Passage présenté —

┄┄┄┄┄┄

L’annonce de sa présence avait suscité la polémique en Romandie. Pensez donc, l’UDC, parti suisse populiste provocateur et xénophobe mais néanmoins soucieux de son image, allait voir un de ses membres participer à une convention d’extrême droite en France. Pire, une convention organisée par le Bloc identitaire, un mouvement considéré comme « à droite de la droite dure » par Jean-Yves Camus, politologue français spécialisé dans l’étude des mouvements d’extrême droite (il a parlé récemment du Bloc identitaire, qui souhaite se former en parti politique, dans une interview à Sud Ouest.com). Interrogé à plusieurs reprises par les médias romands, Dominique Baettig, le membre de l’UDC en question, avait répondu qu’il se rendait à la réunion d’Orange « en son nom propre » et « par curiosité », et que tant que la limite de « l’incitation à la haine » ne serait pas franchie, il ne voyait pas où était le problème.
Et bien il faut croire que les limites ont été franchies, et que même pour un UDC confirmé, les débats d’Orange avaient des relents nauséabonds. Interrogé hier au téléphone par le Matin Dimanche (et plus précisément par la soussignée) durant la pause entre deux conférences de la Convention identitaire, le conseiller national jurassien a été catégorique : « Je m’en vais, je n’ai rien à faire ici ». Ah bon, pourquoi ? « Il y a trop d’aspects incontrôlés, de provocations. Ils sont parfois à la limite de l’exaltation. Ce n’est pas ma manière de faire de la politique. » Et Dominique Baettig de prendre l’exemple de l’immigration : « Ce n’est pas en disant « expulsons-les tous » et en faisant des immigrés des boucs émissaires qu’on résoudra le problème. »
Ceux qui connaissent l’UDC, ses moutons noirs et ses burqas menaçantes ricaneront certainement, avec raison. Un UDC qui tient un discours pareil, c’est un peu l’hôpital qui se moque de la charité. Un parti dont la section genevoise dénonçait « la racaille d’Annemasse » sur des affiches il y a moins d’une semaine et qui joue sur la peur des étrangers et des musulmans à longueur d’année est un peu mal placé pour s’offusquer des raccourcis pris par d’autres. Néanmoins, la décision de Dominique Baettig de quitter la convention amène quelques réflexions :
1) 1. Dominique Baettig n’a pas souhaité décrire précisément la nature des dérapages qui ont eu lieu à la convention identitaire d’Orange. Mais pour qu’un UDC s’indigne des discours trop radicaux sur l’immigration tenus par d’autres, il faut croire que les termes employés devaient être plus que gratinés, voire au-delà des limites de la loi.

┄┄┄┄┄┄

Consigne —
Pour chacune des affirmations suivantes, dites par oui ou par non si elle concorde avec le passage présenté ci-dessus, et citez exactement les mots du passage qui le montrent.
1. Dominique Baettig est conseiller national jurassien.
2. Dominique Baettig a décrit précisément la nature des dérapages survenus à la convention.
3. Avant la convention, Dominique Baettig avait déclaré s’y rendre par curiosité.

┄┄┄┄┄┄

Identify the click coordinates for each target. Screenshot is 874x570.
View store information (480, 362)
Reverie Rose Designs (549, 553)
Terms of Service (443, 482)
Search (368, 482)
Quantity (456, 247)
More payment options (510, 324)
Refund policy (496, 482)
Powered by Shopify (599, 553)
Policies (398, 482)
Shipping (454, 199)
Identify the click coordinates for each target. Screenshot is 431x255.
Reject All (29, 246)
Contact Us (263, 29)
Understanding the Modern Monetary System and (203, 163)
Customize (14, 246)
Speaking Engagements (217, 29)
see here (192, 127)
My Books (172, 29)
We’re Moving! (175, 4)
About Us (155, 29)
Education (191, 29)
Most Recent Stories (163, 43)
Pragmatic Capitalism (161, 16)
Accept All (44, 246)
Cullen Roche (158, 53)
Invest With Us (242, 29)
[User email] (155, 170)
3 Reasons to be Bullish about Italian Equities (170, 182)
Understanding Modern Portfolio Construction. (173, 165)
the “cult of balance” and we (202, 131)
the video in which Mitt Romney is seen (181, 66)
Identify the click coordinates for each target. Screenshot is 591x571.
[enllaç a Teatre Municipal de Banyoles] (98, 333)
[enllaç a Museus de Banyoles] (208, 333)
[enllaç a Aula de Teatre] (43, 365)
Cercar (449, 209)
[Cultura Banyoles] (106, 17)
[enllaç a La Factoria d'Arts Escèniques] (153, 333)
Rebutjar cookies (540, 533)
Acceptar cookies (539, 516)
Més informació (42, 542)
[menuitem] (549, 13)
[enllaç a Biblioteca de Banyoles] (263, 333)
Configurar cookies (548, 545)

┄┄┄┄┄┄

Corrigé —
1. Oui : « le conseiller national jurassien a été catégorique ».
2. Non : « Dominique Baettig n’a pas souhaité décrire précisément la nature des dérapages qui ont eu lieu à la convention identitaire d’Orange ».
3. Oui : « il se rendait à la réunion d’Orange « en son nom propre » et « par curiosité » ».